GIVEN EXERCISE: Transcribe the entries from the line that contains "Given: Select the eSIM 1 chip icon" to the line that contains "I will point(566,505).", inclusive, with no changes.

TASK MATERIAL:
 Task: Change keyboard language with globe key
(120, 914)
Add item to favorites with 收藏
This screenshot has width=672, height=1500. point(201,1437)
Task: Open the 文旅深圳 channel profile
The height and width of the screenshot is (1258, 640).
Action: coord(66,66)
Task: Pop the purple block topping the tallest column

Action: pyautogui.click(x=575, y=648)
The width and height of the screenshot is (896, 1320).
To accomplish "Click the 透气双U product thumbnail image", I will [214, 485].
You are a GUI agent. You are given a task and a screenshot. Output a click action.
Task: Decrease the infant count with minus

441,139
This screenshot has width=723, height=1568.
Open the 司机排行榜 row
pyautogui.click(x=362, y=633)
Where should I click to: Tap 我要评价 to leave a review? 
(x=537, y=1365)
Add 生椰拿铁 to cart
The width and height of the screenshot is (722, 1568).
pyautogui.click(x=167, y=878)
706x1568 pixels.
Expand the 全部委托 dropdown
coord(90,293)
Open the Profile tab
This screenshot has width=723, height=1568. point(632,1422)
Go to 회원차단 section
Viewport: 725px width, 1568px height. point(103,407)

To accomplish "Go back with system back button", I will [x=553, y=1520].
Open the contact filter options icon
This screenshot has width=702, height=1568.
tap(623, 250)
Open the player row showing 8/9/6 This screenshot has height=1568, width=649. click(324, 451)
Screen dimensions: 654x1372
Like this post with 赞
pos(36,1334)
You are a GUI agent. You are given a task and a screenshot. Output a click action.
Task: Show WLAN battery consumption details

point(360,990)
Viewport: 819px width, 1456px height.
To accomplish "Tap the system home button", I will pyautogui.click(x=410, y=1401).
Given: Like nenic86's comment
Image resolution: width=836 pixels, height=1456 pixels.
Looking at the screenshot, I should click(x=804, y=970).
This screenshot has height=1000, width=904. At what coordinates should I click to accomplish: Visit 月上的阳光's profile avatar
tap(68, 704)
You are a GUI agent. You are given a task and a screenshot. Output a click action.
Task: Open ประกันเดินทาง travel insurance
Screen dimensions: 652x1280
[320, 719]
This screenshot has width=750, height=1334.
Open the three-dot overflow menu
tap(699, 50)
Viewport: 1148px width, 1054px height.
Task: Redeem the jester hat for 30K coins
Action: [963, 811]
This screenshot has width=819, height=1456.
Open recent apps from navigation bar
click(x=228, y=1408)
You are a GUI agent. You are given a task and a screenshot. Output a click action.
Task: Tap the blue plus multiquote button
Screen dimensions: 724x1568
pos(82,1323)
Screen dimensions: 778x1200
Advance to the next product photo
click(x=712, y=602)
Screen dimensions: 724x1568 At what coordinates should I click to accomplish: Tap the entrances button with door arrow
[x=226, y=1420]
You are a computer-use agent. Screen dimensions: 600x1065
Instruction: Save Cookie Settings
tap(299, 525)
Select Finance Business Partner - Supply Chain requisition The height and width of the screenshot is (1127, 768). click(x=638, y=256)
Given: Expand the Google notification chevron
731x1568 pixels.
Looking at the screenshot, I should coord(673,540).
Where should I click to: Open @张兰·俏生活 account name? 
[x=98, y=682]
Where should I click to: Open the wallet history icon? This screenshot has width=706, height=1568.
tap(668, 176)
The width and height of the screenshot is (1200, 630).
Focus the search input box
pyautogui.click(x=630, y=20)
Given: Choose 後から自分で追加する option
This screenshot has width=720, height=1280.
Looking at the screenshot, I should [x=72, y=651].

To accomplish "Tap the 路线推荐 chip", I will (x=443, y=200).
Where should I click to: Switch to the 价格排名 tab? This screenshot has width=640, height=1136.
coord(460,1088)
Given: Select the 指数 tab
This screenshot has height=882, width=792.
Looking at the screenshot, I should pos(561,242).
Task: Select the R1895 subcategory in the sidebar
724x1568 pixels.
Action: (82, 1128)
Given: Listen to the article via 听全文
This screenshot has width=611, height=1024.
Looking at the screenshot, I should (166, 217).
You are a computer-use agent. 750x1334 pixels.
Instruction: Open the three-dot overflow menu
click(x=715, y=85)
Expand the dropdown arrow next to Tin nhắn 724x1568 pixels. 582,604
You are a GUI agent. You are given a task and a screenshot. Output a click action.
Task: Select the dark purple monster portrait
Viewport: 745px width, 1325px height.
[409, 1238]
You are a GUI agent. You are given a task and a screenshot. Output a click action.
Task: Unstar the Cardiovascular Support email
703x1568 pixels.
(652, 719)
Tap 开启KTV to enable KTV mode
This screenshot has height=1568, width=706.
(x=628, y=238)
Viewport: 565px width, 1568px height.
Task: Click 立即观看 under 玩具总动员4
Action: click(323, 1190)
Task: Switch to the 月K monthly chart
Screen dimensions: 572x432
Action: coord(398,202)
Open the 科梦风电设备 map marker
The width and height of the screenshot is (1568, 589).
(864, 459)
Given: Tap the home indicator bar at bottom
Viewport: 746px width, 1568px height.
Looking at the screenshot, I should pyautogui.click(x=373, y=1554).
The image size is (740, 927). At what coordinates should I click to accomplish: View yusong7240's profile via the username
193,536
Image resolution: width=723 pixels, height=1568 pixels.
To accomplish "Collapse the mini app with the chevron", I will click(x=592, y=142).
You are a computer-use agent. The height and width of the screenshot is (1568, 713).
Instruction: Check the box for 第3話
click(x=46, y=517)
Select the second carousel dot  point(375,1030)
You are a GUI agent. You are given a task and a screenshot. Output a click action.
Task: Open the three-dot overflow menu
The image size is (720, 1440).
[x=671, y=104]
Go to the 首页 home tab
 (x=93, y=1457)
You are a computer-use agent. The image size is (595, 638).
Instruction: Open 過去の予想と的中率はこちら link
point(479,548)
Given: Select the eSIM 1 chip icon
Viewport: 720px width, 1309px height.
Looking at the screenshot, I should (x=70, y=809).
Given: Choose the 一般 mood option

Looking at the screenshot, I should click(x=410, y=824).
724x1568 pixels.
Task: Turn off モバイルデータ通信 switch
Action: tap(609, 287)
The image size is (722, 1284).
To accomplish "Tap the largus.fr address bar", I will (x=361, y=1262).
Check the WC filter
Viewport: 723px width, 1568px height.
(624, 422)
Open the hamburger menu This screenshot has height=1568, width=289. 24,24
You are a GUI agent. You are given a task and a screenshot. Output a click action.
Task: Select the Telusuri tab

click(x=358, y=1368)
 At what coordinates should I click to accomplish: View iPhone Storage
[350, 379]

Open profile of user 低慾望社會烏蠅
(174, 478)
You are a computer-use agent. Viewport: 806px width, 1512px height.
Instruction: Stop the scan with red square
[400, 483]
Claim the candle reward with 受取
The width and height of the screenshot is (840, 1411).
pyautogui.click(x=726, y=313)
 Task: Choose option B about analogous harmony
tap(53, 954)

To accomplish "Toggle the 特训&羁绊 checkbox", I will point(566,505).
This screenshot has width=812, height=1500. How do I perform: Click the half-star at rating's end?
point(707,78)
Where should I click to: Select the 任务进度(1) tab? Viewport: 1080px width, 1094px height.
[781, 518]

EXERCISE ANSWER:
Given: Select the eSIM 1 chip icon
Viewport: 720px width, 1309px height.
Looking at the screenshot, I should (x=70, y=809).
Given: Choose the 一般 mood option

Looking at the screenshot, I should click(x=410, y=824).
724x1568 pixels.
Task: Turn off モバイルデータ通信 switch
Action: tap(609, 287)
The image size is (722, 1284).
To accomplish "Tap the largus.fr address bar", I will (x=361, y=1262).
Check the WC filter
Viewport: 723px width, 1568px height.
(624, 422)
Open the hamburger menu This screenshot has height=1568, width=289. 24,24
You are a GUI agent. You are given a task and a screenshot. Output a click action.
Task: Select the Telusuri tab

click(x=358, y=1368)
 At what coordinates should I click to accomplish: View iPhone Storage
[350, 379]

Open profile of user 低慾望社會烏蠅
(174, 478)
You are a computer-use agent. Viewport: 806px width, 1512px height.
Instruction: Stop the scan with red square
[400, 483]
Claim the candle reward with 受取
The width and height of the screenshot is (840, 1411).
pyautogui.click(x=726, y=313)
 Task: Choose option B about analogous harmony
tap(53, 954)

To accomplish "Toggle the 特训&羁绊 checkbox", I will point(566,505).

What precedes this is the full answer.